### [EXERCISE 1]
In the records, copy word for word the part that opens with the line containing "coordinates (274, 510)." and closes with the line containing "Looking at the image, I should click on (654, 18).", including both of those lines.
(TEXT PASSAGE)
# Bottom property bias - WOA18

This notebook plots the bottom property bias of a model simulation vs. the World Ocean Atlas (2018) gridded hydrography product.

For the WOA product, we find the bottom-most data value in each grid column.

In [None]:
import os
import datetime

In [None]:
config = {
    "startyr": "1975",
    "endyr": "2015",
    "dora_id": "odiv-368",
    "pathPP": None,
}

MAR will pass for environment variables to the script when running via the web engine:

* `MAR_STARTYR`: Beginning year of analysis from model
* `MAR_ENDYR`: Ending year of analysis from model
* `MAR_DORA_ID`: The experiment ID in the database
* `MAR_PATHPP`: The top-level path to the post-processing experiment directory of the experiment

The block below will use values passed in by Dora but default to the values defined above in `config`. This is useful for interactive usage and debugging.

If executed from Dora, there will also be a `DORA_EXECUTE` variable that is set.

In [None]:
for k, v in config.items():
    config[k] = (
        os.environ[f"MAR_{k.upper()}"]
        if f"MAR_{k.upper()}" in os.environ.keys()
        else v
    )

### Import Python Modules

In [None]:
import doralite
import glob
import momlevel
import subprocess

import numpy as np
import xarray as xr
import matplotlib.pyplot as plt
import cartopy.crs as ccrs

from matplotlib.colors import ListedColormap, BoundaryNorm

In [None]:
# momgrid will use a directory of pre-computed weights that is used for calculating basic area-weighted statistics later
import momgrid
os.environ["MOMGRID_WEIGHTS_DIR"] = "/nbhome/John.Krasting/grid_weights"
(End TEXT PASSAGE)
(DATASET RECORDS)
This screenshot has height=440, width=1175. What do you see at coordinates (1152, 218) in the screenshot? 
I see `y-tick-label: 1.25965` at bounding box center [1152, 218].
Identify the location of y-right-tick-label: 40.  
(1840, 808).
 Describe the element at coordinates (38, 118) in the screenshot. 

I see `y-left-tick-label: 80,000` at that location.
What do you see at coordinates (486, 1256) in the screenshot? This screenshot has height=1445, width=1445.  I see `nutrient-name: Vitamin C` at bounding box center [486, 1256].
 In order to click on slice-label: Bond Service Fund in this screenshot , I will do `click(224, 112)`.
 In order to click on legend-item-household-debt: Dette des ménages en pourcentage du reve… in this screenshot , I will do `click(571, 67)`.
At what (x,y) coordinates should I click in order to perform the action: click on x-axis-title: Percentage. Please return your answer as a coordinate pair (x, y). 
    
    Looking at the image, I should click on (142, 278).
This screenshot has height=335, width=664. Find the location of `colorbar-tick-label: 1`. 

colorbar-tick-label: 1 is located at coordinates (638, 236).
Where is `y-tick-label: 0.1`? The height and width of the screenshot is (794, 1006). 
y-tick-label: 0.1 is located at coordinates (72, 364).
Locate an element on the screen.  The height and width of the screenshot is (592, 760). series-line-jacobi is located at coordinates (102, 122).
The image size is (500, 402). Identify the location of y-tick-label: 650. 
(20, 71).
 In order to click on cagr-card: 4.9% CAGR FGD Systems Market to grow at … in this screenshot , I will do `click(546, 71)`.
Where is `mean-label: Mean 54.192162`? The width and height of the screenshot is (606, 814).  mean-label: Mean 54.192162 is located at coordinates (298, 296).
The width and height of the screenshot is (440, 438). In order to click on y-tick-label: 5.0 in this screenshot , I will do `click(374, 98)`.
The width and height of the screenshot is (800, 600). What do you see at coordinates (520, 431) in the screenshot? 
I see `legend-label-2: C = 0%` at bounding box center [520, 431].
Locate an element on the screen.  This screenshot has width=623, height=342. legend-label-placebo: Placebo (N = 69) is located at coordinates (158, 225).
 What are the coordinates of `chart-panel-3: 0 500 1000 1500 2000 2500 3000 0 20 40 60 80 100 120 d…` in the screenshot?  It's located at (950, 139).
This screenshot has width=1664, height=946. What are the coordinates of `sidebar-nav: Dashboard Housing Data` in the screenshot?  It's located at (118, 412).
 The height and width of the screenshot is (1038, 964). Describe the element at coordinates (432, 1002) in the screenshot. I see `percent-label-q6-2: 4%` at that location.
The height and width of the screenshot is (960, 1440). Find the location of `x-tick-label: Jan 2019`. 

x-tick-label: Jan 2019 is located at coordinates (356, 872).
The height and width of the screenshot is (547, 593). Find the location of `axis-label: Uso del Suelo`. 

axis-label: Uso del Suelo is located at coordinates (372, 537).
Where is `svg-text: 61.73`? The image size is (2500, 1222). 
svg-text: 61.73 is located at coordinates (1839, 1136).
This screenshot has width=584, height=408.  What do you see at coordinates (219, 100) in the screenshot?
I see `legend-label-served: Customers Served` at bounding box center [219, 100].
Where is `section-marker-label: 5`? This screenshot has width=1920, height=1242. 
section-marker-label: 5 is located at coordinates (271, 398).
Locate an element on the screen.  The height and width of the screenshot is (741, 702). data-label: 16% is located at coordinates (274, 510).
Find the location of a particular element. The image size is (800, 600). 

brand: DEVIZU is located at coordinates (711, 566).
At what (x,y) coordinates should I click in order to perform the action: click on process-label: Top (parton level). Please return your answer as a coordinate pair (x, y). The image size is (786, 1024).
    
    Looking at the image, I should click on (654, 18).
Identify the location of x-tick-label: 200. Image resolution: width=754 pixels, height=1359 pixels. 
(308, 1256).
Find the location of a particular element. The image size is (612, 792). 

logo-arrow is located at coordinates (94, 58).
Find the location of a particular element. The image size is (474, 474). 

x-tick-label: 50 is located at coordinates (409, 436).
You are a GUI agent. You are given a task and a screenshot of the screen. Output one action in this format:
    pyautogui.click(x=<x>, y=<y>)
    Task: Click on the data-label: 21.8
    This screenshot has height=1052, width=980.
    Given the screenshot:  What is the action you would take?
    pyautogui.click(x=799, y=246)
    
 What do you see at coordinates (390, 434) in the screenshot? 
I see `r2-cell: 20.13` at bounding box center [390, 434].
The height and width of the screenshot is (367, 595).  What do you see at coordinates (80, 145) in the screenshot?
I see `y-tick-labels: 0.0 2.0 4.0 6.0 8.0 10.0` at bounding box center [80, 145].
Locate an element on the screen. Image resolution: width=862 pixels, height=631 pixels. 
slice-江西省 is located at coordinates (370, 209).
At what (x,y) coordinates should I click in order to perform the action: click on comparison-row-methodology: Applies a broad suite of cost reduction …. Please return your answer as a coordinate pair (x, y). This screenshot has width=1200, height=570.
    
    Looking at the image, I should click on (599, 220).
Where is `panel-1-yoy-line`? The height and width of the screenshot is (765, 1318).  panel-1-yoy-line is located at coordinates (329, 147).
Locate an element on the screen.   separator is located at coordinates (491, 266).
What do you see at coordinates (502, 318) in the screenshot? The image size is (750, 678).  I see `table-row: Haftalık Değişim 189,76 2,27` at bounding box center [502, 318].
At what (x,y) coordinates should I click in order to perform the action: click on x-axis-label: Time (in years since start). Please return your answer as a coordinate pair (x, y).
(End DATASET RECORDS)
### [EXERCISE 2]
Condense the paragraph beginning "The block below will use values" from the notebook on bottom property bias, keeping its main facts.

### [TASK RESULT 1]
Locate an element on the screen.  The height and width of the screenshot is (741, 702). data-label: 16% is located at coordinates (274, 510).
Find the location of a particular element. The image size is (800, 600). 

brand: DEVIZU is located at coordinates (711, 566).
At what (x,y) coordinates should I click in order to perform the action: click on process-label: Top (parton level). Please return your answer as a coordinate pair (x, y). The image size is (786, 1024).
    
    Looking at the image, I should click on (654, 18).

### [TASK RESULT 2]
The block takes values passed in by Dora and otherwise falls back to the defaults in `config`, which helps with interactive use and debugging.